ICJ görüşü, iklim müzakerelerinde özellikle gelişmiş ülkelerin pozisyonlarını yeniden kalibre etmelerini gerektirecek bazı yapısal sonuçlar doğurabilir. Bu çerçevede, aşağıdaki politika ve diplomasi alanlarında pozisyon güçlendirme önerileri sunulmaktadır:

🌐 Müzakere Başlıkları ve Tavsiyeler

  1. a) Yükümlülüklerin Kategorik Tanımlanması
  • “Ortak ancak farklılaştırılmış sorumluluklar” ilkesi, danışma görüşü ile birlikte “farklılaştırılmış ama hiyerarşik” sorumluluklara evrilmektedir.
  • Gelişmiş ülkeler, sorumluluklarını kabul etmekle birlikte, eşgüdüm, teknik kapasite ve çok taraflılık vurgusu ile yük dağılımı adaletine odaklanmalıdır.

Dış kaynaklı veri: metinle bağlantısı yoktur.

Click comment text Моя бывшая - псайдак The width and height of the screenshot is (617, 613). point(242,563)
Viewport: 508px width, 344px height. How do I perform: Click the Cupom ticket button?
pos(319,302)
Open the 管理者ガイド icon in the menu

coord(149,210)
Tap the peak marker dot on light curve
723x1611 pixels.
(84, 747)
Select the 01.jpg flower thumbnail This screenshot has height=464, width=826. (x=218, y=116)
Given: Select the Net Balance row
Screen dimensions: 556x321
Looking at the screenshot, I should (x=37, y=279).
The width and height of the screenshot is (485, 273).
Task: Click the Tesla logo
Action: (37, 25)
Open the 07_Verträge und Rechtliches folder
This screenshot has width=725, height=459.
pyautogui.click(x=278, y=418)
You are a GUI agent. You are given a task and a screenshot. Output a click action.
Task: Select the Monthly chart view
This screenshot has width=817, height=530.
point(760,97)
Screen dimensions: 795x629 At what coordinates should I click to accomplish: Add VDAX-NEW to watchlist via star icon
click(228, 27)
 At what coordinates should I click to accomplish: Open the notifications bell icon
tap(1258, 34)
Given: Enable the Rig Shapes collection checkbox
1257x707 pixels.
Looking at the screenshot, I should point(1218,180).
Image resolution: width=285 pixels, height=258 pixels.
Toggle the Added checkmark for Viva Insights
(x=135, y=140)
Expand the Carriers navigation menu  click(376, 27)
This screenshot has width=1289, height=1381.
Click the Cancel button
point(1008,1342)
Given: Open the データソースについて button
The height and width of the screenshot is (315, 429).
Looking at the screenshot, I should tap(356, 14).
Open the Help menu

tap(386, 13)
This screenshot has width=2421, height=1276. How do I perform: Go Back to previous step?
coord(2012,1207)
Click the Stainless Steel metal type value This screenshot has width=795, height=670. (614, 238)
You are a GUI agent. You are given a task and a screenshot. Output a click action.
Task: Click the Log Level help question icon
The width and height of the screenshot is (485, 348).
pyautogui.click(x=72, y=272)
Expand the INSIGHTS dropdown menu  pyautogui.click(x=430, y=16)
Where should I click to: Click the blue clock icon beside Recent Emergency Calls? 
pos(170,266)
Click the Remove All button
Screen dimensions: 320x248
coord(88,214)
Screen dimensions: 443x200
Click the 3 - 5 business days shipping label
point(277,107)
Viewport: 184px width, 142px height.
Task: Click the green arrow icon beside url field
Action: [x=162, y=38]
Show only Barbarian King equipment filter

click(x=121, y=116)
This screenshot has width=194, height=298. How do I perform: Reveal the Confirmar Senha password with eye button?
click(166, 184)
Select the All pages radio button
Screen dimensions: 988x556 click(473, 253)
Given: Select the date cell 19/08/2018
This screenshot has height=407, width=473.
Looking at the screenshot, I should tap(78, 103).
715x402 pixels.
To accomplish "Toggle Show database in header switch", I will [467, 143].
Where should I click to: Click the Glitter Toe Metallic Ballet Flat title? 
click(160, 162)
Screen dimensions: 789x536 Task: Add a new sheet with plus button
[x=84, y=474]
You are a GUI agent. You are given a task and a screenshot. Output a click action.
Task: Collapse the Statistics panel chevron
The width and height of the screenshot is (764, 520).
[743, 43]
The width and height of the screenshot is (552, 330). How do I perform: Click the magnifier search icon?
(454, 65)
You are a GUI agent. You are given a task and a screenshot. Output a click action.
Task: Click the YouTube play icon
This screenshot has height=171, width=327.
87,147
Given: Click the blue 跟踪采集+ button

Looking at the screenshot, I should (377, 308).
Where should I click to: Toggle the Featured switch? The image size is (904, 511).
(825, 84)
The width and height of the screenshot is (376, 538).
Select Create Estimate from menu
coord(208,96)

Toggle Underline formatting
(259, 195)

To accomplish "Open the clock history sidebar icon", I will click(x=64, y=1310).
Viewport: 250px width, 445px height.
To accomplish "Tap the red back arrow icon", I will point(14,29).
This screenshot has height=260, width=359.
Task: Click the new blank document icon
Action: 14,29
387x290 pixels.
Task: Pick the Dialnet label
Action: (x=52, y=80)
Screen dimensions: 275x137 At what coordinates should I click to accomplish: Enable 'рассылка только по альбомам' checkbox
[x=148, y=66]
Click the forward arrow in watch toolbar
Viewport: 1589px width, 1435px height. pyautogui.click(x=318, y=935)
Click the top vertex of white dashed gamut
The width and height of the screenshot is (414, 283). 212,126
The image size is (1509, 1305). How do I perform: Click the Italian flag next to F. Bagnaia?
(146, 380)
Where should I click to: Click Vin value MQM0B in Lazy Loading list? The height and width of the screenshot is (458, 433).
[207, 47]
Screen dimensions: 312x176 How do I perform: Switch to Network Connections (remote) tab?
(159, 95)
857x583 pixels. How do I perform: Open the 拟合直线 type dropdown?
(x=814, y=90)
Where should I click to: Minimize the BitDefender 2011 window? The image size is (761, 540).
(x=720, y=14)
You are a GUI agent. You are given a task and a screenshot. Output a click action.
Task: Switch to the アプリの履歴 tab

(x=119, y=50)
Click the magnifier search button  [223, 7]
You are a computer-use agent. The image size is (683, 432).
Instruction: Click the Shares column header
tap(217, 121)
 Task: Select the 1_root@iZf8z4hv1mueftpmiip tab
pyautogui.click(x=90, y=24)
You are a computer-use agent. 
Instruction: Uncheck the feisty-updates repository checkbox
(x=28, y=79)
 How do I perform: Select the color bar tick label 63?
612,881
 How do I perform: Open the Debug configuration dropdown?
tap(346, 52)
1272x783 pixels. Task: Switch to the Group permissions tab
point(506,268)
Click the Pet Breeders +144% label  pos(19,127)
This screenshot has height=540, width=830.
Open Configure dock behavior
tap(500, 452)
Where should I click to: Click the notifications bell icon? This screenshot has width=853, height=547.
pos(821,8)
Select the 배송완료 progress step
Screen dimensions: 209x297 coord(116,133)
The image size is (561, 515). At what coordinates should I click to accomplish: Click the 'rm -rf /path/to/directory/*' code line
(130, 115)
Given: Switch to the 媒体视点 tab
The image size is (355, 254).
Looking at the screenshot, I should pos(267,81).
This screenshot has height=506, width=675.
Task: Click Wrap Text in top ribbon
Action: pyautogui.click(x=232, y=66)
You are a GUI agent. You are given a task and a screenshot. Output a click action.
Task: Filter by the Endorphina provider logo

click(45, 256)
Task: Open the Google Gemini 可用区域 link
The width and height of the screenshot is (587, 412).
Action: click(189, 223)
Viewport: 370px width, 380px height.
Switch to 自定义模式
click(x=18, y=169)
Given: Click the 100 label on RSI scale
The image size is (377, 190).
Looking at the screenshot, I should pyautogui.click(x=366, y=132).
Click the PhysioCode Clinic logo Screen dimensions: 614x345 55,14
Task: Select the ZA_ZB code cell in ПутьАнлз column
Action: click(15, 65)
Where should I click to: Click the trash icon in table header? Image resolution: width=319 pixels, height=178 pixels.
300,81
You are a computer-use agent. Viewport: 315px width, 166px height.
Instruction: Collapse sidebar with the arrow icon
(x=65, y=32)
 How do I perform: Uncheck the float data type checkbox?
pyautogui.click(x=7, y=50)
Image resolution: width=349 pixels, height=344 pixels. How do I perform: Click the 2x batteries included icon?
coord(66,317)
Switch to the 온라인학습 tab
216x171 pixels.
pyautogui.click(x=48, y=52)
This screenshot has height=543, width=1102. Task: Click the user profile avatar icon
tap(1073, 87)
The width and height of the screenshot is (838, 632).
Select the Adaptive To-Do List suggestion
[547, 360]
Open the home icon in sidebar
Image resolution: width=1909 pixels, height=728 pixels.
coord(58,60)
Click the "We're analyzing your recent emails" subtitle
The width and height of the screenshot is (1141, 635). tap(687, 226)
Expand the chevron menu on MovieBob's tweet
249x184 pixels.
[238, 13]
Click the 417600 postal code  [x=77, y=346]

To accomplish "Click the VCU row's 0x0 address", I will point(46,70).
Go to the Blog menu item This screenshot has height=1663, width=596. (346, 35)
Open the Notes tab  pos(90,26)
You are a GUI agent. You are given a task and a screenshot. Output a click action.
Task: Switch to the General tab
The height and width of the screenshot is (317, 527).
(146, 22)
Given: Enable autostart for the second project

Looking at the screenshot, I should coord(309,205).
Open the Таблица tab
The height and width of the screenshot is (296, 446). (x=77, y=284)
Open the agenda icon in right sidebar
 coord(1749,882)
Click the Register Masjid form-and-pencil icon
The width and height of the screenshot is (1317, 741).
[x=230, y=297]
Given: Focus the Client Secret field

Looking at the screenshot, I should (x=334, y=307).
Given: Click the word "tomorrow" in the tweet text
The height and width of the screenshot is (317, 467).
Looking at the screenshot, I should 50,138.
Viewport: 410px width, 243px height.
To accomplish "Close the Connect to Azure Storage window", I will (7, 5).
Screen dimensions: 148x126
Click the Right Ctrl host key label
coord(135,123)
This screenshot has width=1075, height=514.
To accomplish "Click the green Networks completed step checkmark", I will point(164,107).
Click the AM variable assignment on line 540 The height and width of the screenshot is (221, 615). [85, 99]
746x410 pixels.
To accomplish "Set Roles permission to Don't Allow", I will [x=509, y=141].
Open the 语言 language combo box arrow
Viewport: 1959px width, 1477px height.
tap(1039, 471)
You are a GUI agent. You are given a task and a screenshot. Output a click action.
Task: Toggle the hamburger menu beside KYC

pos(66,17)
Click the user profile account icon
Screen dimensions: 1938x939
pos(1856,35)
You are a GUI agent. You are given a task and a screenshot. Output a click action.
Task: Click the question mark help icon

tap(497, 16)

  1. b) Finansman Taahhütlerinin Şeffaflaştırılması
  • Özellikle Loss & Damage mekanizmaları çerçevesinde, gelişmiş ülkelerin geçmiş katkılarını belgeleyerek önleyici diplomatik savunma geliştirmesi önerilir.
  1. c) Kapasiteye Dayalı Taahhüt Modelleri
  • Taahhütlerin mutlak değil, ekonomik kapasite ve karbon yoğunluğu ile orantılı olduğu pozisyonu yeniden vurgulanmalıdır.
  1. d) İnsan Hakları Temelli Yaklaşımın Sınırlandırılması
  • İklim değişikliğini doğrudan insan hakları ihlali olarak tanımlayan yaklaşımlara karşı, çevre hakkı ile kalkınma hakkı arasında denge kuran söylemler geliştirilmelidir.